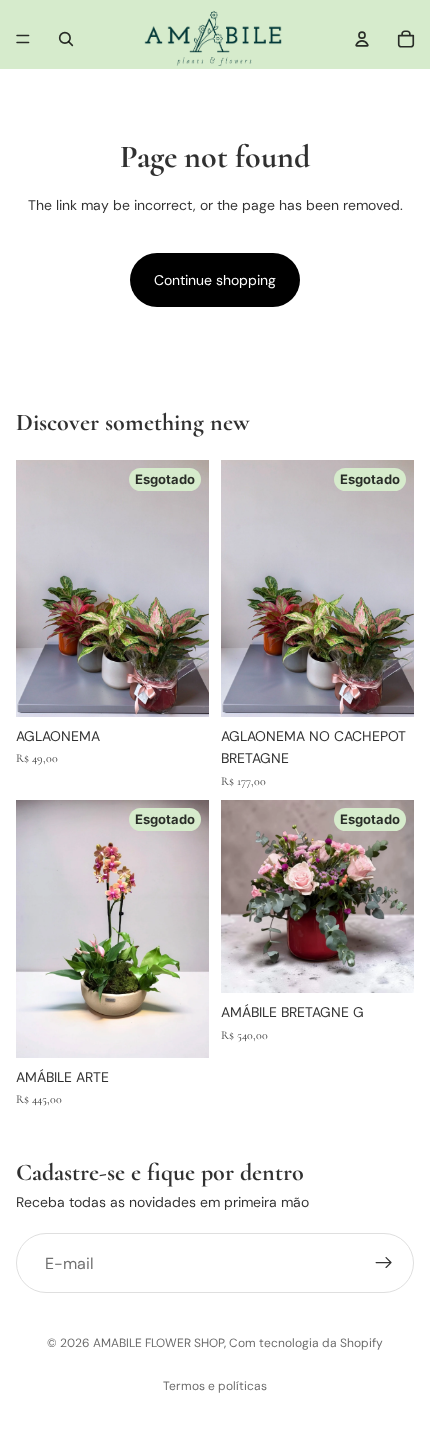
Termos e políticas (215, 1386)
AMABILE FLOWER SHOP (158, 1343)
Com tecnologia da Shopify (306, 1343)
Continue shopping (215, 280)
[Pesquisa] (66, 39)
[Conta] (362, 39)
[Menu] (23, 39)
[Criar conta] (384, 1263)
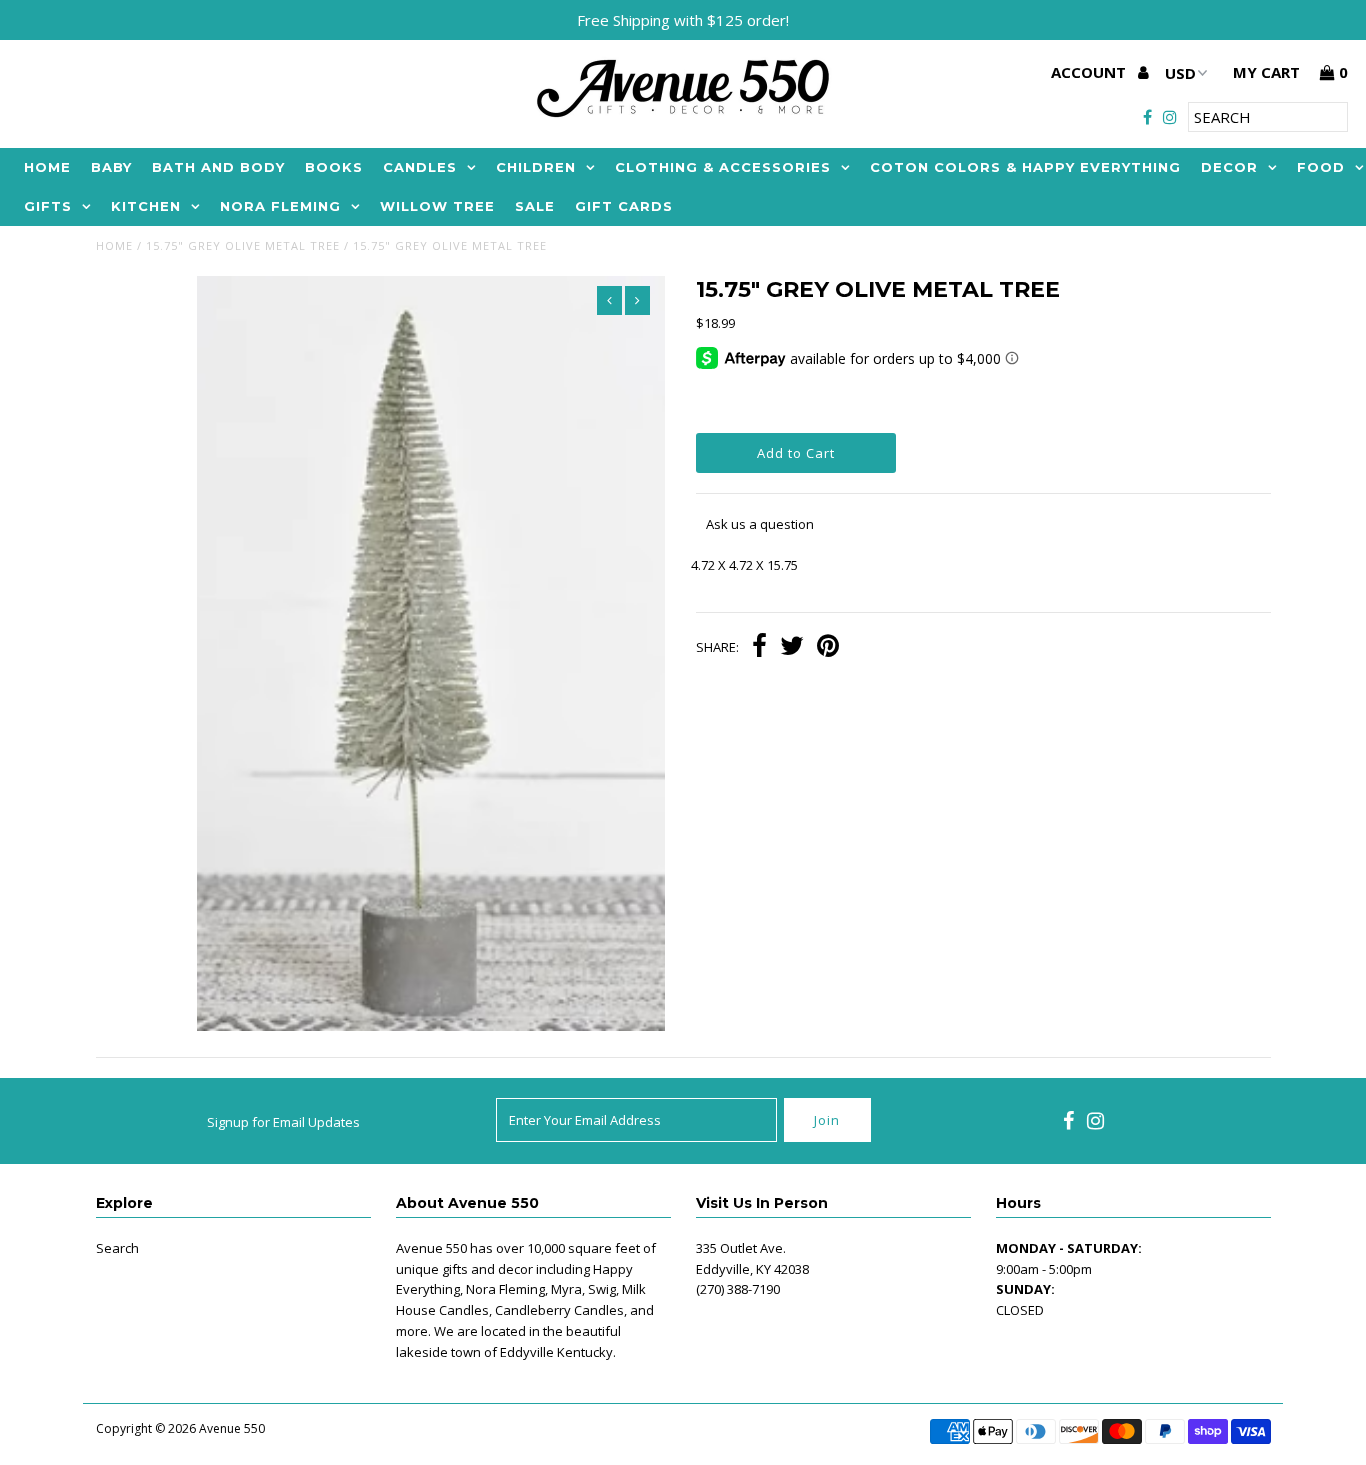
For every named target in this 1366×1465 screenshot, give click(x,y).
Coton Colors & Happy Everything (1025, 167)
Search (117, 1248)
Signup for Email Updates (283, 1122)
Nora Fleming (280, 206)
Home (47, 167)
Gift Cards (624, 206)
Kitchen (146, 206)
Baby (111, 167)
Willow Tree (437, 206)
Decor (1229, 167)
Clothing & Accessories (723, 167)
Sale (535, 206)
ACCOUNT (1090, 72)
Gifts (48, 206)
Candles (420, 167)
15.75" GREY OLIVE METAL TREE (243, 245)
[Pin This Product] (828, 648)
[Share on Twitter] (792, 648)
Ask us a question (760, 524)
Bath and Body (218, 167)
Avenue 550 (232, 1428)
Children (536, 167)
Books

• **Exercise objective**
Word for word, restate the lines above from the line containing "Nora Fleming (280, 206)" through the line containing "[Pin This Product] (828, 648)", with both included and nothing else.

• **Reply to the exercise**
Nora Fleming (280, 206)
Home (47, 167)
Gift Cards (624, 206)
Kitchen (146, 206)
Baby (111, 167)
Willow Tree (437, 206)
Decor (1229, 167)
Clothing & Accessories (723, 167)
Sale (535, 206)
ACCOUNT (1090, 72)
Gifts (48, 206)
Candles (420, 167)
15.75" GREY OLIVE METAL TREE (243, 245)
[Pin This Product] (828, 648)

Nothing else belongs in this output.